(Pixel coordinate grounding data)
• • • •

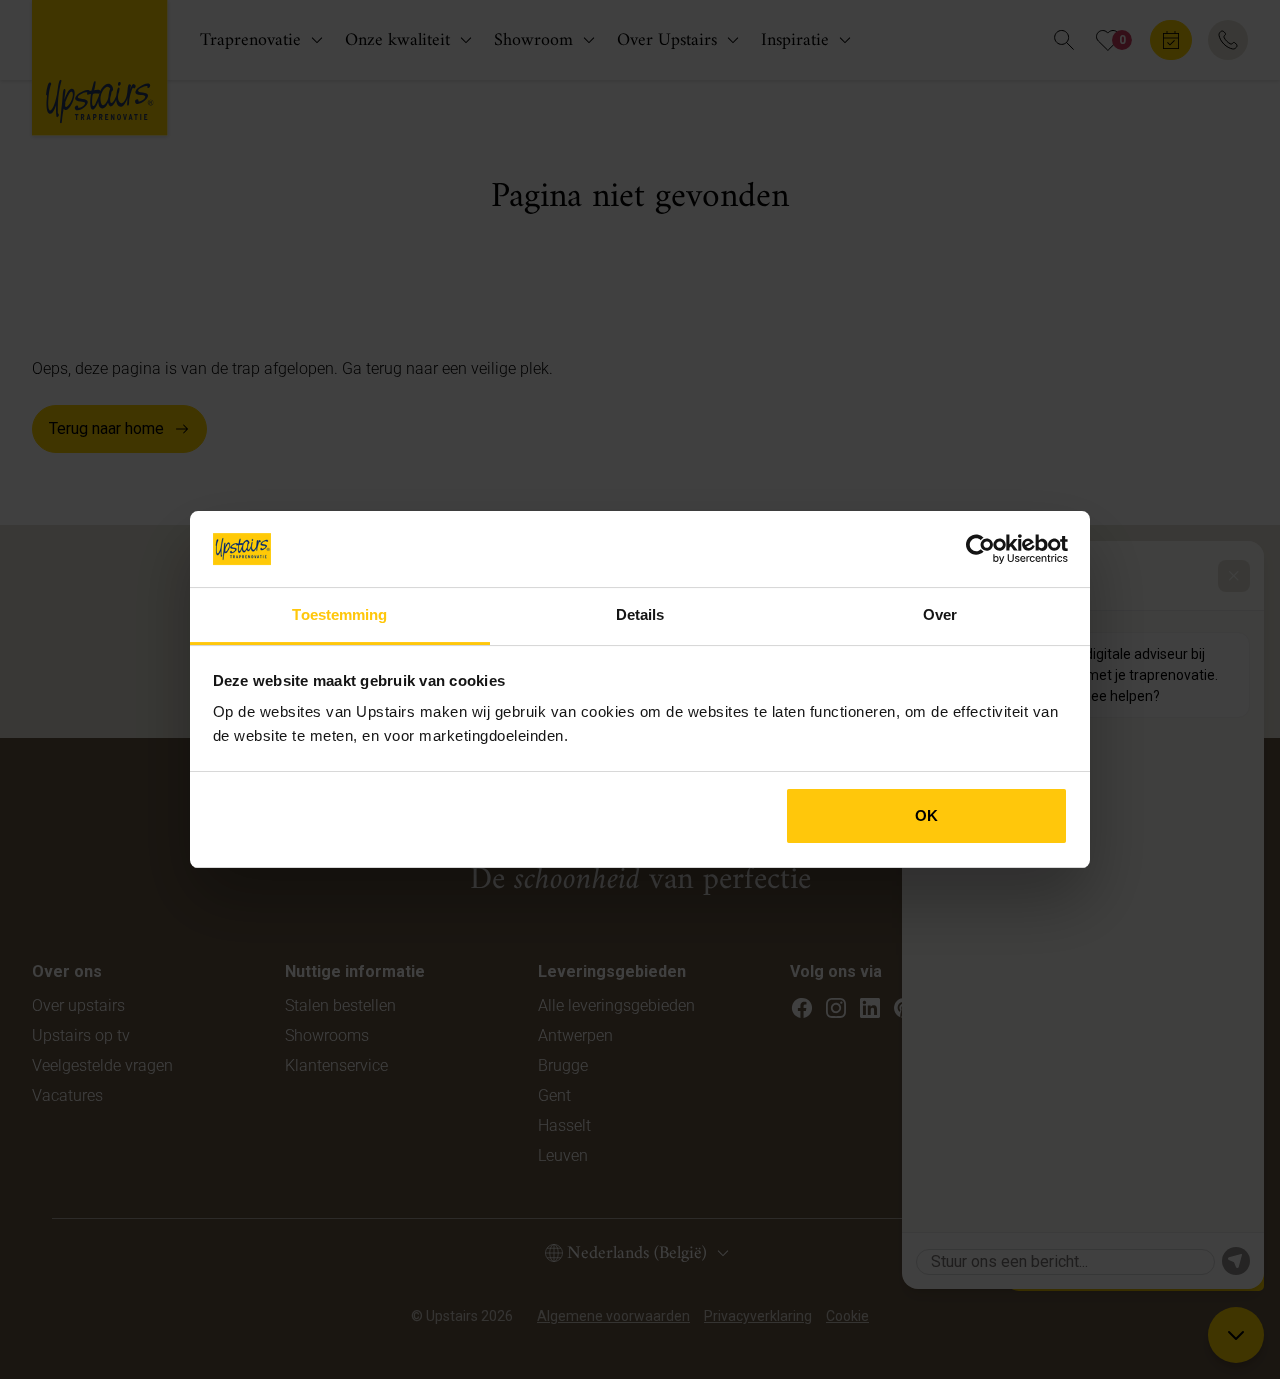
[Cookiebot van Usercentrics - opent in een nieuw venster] (980, 549)
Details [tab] (640, 614)
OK (926, 815)
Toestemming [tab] (339, 614)
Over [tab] (940, 614)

• • • •

▶ _Task goal_:
Copy every entry exactly; drop the pictures.

▶ _The answer_:
[Cookiebot van Usercentrics - opent in een nieuw venster] (980, 549)
Details [tab] (640, 614)
OK (926, 815)
Toestemming [tab] (339, 614)
Over [tab] (940, 614)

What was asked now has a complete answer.